> _The data_:

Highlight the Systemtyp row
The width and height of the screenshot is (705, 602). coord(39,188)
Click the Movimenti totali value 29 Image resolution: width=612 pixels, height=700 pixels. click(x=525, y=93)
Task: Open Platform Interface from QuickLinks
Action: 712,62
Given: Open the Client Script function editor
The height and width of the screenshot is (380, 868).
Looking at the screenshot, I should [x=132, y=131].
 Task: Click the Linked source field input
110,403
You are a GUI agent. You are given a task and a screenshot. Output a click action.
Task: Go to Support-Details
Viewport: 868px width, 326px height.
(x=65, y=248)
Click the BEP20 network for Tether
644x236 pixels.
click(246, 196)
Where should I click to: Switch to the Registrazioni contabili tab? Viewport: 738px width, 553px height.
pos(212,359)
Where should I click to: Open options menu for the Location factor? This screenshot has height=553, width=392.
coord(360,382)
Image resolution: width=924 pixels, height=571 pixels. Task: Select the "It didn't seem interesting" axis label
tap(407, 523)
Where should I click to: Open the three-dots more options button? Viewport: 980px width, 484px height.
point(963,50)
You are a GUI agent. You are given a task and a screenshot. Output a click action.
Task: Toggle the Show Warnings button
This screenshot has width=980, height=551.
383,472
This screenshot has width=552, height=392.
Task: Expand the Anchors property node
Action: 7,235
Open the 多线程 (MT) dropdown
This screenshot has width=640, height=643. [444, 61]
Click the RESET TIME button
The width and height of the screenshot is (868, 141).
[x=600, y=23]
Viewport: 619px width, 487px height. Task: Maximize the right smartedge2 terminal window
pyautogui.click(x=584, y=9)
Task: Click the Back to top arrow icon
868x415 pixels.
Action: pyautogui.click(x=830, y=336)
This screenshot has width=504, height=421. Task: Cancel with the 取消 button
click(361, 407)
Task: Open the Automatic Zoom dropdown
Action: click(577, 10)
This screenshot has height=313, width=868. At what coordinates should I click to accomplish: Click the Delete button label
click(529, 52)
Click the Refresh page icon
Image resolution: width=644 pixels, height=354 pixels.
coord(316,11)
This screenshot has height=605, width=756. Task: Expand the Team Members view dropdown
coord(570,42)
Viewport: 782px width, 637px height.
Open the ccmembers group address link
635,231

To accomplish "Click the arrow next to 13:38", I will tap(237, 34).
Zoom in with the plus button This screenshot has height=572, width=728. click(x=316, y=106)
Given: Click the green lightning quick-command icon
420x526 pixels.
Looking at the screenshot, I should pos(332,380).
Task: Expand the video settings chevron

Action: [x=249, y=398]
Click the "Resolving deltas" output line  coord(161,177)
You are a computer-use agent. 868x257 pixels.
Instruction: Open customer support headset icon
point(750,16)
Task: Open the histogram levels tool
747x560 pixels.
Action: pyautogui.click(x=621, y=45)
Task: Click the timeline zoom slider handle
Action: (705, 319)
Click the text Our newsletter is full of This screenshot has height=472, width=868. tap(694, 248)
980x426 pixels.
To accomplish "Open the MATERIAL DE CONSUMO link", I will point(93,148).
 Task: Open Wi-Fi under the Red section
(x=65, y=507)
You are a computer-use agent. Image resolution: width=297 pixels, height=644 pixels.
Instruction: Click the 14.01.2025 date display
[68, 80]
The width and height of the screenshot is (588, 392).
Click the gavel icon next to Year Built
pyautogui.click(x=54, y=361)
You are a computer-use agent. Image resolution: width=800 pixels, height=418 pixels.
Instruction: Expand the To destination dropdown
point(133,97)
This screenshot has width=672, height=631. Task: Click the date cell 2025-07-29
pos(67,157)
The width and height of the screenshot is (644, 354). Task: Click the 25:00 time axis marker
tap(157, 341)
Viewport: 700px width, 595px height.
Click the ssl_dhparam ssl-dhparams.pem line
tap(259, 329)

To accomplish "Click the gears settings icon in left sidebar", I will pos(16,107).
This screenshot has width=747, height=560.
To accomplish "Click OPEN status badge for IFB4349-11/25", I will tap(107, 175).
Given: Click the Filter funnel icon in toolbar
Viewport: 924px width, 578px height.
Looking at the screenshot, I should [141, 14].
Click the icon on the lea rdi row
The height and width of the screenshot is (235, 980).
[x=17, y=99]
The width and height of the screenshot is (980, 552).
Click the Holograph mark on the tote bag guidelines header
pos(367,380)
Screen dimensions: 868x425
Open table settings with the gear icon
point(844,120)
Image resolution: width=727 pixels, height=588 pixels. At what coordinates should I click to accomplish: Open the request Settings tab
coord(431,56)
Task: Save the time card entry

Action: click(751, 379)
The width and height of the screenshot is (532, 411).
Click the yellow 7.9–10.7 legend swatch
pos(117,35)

> _Work order_:
The line with "Image resolution: width=727", the last line of the data above, and every line between them should be duplicated exactly, with nothing else.

> _Reply to the task_:
Image resolution: width=727 pixels, height=588 pixels. At what coordinates should I click to accomplish: Open the request Settings tab
coord(431,56)
Task: Save the time card entry

Action: click(751, 379)
The width and height of the screenshot is (532, 411).
Click the yellow 7.9–10.7 legend swatch
pos(117,35)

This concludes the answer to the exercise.